Protein Disulfide Stress: Proposed Radical‐Free Bridges to Neurodegeneration

Oxidative crosslinking of protein thiols via disulfide bonds, promoted by non‐radical peroxides, offers alternatives to traditional, oxygen radical‐centered, perspectives with which to consider the impacts of oxidative stress on brain functions. Protein disulfides, involving the bridging of closely‐spaced (vicinal) thiol pairs, as well as protein‐glutathione mixed disulfides occur readily in cells exposed to hydrogen peroxide but the scope, pathways, and relationships to health and disease of protein thiol oxidations in the brain remain to be fully established.

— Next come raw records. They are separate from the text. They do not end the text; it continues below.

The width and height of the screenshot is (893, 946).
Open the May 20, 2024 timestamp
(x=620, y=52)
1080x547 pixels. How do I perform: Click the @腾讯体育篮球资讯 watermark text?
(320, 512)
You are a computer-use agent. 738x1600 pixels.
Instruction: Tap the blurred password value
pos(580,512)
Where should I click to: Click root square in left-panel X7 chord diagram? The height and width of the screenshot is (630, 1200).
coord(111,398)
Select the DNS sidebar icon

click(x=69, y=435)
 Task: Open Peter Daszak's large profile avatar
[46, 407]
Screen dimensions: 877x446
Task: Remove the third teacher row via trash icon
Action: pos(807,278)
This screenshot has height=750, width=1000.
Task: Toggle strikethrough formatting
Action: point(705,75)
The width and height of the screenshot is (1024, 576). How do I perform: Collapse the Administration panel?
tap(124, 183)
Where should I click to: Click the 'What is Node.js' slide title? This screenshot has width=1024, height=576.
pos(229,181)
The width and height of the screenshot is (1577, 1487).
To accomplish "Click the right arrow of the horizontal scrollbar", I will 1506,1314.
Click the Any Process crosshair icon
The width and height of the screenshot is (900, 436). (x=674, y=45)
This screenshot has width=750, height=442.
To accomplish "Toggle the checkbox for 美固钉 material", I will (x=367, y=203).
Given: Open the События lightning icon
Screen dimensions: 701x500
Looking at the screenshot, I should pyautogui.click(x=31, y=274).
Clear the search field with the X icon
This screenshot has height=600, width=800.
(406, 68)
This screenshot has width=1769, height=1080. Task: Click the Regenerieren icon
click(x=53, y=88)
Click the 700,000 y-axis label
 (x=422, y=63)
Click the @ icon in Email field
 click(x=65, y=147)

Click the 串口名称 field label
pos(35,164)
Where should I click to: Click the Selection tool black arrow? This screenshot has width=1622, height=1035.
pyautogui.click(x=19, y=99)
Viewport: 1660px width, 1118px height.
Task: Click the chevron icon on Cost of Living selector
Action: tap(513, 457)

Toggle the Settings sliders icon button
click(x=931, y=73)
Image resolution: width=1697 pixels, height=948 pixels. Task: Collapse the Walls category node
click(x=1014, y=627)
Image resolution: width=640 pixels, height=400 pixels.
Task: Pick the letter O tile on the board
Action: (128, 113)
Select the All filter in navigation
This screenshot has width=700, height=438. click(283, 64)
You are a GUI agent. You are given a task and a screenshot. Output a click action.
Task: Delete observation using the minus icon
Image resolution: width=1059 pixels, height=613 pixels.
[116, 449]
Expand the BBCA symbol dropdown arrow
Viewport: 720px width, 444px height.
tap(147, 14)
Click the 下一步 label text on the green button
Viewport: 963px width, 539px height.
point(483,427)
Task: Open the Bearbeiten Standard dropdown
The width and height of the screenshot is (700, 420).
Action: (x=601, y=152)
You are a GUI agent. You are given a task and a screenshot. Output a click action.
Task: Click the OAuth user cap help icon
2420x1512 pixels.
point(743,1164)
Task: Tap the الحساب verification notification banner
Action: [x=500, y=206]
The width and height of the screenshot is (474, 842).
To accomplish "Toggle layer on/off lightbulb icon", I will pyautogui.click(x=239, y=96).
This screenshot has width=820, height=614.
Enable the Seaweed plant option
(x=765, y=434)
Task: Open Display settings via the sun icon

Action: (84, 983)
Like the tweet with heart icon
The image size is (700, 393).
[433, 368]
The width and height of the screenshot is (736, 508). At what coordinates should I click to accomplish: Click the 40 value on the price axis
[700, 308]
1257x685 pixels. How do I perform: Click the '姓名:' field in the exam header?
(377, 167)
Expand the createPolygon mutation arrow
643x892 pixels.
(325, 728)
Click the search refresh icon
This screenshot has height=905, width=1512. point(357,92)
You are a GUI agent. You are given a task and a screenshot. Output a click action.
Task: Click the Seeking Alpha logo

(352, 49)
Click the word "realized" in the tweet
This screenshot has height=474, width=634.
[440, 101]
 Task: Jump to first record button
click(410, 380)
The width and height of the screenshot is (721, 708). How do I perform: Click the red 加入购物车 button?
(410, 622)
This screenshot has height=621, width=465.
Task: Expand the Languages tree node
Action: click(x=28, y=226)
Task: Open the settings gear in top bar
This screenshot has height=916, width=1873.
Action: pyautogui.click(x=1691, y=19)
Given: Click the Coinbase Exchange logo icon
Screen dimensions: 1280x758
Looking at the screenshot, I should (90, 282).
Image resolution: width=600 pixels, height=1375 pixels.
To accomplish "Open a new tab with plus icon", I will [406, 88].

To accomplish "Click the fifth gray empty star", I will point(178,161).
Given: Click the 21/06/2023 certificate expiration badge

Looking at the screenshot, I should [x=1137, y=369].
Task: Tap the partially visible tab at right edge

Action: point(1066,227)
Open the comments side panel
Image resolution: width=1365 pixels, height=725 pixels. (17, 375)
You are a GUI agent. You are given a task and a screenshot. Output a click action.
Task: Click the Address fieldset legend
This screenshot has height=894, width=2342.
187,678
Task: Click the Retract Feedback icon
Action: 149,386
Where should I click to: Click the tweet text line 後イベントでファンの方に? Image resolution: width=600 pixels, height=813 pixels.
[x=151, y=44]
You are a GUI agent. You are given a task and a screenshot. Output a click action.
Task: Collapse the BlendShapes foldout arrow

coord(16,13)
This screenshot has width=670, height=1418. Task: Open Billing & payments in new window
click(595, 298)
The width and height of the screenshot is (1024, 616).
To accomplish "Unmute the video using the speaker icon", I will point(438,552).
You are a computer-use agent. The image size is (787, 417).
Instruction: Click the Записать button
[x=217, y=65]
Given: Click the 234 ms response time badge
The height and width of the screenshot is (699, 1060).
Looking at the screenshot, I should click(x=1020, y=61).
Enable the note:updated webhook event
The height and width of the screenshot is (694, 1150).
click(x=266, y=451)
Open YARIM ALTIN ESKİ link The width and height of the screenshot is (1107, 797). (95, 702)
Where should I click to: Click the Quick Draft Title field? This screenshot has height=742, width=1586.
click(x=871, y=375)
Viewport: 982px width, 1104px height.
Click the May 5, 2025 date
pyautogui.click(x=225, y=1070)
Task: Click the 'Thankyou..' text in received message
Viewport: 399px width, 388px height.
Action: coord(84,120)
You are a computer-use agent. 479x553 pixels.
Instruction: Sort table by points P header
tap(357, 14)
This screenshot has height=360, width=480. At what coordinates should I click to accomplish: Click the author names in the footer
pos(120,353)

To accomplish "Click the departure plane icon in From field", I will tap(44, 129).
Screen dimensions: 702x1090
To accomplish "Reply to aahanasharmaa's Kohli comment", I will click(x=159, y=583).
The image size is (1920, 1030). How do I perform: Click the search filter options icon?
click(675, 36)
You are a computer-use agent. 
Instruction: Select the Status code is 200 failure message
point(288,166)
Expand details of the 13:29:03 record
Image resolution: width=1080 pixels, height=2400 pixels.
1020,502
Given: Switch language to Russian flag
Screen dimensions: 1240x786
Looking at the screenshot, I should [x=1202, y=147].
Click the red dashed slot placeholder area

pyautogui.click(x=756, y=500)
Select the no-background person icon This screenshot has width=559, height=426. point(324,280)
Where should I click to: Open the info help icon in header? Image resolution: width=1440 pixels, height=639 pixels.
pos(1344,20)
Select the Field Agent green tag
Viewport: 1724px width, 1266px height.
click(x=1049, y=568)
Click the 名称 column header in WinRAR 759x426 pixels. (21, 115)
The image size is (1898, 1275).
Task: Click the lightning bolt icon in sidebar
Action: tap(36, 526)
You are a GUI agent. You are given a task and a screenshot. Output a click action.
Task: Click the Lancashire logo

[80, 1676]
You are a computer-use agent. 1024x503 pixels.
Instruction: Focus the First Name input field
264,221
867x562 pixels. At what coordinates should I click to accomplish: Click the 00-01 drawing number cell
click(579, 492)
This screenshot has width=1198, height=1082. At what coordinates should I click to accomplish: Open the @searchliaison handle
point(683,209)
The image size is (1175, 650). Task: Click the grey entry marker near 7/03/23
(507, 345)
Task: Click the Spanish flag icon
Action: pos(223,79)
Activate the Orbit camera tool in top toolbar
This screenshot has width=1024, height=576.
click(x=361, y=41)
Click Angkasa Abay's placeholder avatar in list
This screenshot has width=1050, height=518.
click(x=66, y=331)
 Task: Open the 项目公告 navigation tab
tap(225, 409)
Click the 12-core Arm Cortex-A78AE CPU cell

We demonstrated recently that (i) brains of healthy adolescent rats, from different sources, could be distinguished by ratios of oxidized to reduced glutathione and (ii) moderate increases in these ratios were associated with marked elevations in the levels of total protein disulfides but not mixed disulfides. We report here that the more oxidized brains were characterized also by increases in the protein levels of thioredoxin (Trx)‐dependent peroxiredoxin (Prx) peroxidases as well as the extents of oxidations of the catalytic vicinal thiols of these enzymes. Moreover, among the non‐Prx proteins that were oxidized most prominently were glyceraldehyde‐3‐phosphate dehydrogenase and the catalytic subunit(s) of the Na + , K + ‐ATPase, critical enzymatic determinants of glucose utilization and neuronal excitability, respectively. We hypothesize that radical‐free oxidations of protein vicinal thiol motifs, controlled by the Trx/Prx system, may facilitate short‐term adaptation to oxidative stress but that prolonged oxidations, i.e., protein disulfide stress, may derail healthy brain aging by increasing the vulnerability of neurons to excitotoxic insults.